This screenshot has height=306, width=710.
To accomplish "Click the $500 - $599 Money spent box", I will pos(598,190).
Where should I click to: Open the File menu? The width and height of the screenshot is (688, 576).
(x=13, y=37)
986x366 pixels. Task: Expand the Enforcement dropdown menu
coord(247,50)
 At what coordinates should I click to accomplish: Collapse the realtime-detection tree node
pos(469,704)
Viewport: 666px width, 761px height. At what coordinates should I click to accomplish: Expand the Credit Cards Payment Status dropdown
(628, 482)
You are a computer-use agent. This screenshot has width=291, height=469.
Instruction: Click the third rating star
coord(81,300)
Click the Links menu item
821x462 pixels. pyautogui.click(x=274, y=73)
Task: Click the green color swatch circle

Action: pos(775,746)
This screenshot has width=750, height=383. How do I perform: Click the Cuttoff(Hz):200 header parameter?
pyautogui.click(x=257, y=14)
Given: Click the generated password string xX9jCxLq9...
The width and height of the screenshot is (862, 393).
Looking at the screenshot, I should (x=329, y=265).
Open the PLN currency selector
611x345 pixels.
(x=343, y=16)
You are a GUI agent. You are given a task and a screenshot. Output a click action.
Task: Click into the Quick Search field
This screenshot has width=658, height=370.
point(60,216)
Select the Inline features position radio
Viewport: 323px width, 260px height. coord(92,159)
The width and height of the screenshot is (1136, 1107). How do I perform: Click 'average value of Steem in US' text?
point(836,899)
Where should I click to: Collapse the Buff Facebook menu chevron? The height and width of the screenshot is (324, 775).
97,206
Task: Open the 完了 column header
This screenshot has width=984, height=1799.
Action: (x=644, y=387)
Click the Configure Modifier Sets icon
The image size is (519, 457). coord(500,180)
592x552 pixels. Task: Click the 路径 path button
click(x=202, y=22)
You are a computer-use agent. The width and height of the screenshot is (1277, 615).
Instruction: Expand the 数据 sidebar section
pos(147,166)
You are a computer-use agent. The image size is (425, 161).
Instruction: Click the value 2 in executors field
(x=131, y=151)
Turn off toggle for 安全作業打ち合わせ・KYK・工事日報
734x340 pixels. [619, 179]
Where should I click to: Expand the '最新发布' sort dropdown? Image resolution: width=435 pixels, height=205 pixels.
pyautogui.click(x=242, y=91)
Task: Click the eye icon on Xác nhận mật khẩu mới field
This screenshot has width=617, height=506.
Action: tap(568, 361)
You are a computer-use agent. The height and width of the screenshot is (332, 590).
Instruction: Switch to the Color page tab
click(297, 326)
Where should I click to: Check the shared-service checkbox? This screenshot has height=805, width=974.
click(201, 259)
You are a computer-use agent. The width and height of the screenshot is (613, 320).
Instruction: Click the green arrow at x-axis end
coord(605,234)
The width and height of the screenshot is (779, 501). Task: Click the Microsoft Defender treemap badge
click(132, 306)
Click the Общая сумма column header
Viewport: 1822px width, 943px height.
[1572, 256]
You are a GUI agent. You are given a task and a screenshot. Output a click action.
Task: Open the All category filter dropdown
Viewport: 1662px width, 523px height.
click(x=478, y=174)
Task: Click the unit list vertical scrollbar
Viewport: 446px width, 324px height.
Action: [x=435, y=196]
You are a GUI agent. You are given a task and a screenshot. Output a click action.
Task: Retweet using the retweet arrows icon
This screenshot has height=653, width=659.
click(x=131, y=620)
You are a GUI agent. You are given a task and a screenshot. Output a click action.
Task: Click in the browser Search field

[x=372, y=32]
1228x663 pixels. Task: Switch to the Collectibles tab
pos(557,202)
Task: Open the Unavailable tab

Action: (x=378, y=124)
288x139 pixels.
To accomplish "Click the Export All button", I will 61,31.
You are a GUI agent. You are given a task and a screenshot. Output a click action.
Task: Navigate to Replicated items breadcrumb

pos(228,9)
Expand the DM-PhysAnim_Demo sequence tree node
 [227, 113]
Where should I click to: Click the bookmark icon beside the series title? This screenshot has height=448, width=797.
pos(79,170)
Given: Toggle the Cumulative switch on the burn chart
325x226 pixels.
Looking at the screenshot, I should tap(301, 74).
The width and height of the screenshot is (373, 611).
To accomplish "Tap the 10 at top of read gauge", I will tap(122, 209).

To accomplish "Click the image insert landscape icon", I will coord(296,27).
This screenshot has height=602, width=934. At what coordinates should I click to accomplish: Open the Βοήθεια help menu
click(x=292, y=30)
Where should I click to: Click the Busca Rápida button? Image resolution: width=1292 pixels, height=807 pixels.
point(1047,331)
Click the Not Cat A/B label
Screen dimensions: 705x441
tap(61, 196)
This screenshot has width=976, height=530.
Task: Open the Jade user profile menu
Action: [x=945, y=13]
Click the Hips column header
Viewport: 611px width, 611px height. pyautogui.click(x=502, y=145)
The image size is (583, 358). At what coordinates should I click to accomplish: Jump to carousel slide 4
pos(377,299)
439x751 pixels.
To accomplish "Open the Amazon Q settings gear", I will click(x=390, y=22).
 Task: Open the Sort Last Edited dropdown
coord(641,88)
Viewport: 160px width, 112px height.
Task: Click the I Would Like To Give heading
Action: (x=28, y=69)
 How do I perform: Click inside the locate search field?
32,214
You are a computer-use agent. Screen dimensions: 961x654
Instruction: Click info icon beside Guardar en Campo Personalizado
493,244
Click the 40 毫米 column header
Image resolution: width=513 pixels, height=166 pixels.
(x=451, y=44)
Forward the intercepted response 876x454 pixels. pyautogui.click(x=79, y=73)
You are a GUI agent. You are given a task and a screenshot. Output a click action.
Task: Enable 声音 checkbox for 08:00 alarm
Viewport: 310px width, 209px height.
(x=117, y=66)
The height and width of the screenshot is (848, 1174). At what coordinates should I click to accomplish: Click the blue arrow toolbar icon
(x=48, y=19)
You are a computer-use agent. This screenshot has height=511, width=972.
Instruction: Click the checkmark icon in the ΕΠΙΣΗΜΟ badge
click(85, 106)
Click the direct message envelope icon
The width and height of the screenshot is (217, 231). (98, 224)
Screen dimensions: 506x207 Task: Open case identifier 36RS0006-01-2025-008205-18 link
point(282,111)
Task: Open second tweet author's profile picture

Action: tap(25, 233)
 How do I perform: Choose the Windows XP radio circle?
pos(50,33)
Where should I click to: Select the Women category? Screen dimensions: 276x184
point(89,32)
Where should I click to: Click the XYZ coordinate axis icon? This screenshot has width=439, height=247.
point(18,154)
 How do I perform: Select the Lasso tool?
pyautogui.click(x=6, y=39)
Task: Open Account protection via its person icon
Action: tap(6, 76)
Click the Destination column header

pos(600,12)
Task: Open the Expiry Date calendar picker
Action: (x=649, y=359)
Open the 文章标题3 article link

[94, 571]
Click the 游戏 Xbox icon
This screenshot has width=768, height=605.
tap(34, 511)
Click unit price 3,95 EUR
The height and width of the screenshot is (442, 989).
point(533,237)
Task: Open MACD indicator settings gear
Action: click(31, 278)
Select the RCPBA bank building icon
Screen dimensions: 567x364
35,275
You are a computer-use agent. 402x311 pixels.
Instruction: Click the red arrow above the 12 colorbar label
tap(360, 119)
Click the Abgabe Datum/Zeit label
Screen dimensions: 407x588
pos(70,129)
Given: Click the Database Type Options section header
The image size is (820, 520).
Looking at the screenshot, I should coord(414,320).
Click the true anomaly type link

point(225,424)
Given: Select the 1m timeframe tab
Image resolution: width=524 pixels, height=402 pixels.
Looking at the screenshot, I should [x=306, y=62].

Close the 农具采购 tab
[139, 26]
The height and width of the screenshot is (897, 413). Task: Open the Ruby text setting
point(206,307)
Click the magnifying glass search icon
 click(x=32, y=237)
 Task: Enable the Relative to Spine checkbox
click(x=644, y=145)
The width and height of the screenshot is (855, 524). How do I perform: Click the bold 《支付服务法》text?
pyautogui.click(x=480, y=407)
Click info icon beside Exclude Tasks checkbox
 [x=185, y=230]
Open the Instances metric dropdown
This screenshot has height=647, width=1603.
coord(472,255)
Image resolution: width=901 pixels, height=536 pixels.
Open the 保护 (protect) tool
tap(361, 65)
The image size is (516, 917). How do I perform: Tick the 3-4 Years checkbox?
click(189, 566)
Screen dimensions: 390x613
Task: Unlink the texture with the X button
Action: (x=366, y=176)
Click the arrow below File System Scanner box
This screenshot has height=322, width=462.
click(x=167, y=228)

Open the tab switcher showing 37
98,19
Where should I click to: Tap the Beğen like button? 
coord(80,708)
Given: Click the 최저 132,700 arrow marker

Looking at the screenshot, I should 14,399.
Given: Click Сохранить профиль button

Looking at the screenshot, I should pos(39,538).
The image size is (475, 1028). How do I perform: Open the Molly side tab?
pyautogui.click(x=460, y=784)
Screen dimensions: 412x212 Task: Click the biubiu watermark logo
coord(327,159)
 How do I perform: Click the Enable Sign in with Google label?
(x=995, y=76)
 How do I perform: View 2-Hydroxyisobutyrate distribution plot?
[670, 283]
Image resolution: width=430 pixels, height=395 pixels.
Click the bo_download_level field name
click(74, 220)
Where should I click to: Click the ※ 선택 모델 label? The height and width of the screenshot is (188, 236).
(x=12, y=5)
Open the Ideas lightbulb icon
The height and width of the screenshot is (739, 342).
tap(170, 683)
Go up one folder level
# # # # #
> ACTION ITEM
Within the material above, extract exactly the lines that start at the line containing "The width and height of the screenshot is (862, 393)." and stop after the line containing "Task: Click into the Quick Search field", and only those.

> OUTPUT OF THE TASK
The width and height of the screenshot is (862, 393).
Looking at the screenshot, I should (x=329, y=265).
Open the PLN currency selector
611x345 pixels.
(x=343, y=16)
You are a GUI agent. You are given a task and a screenshot. Output a click action.
Task: Click into the Quick Search field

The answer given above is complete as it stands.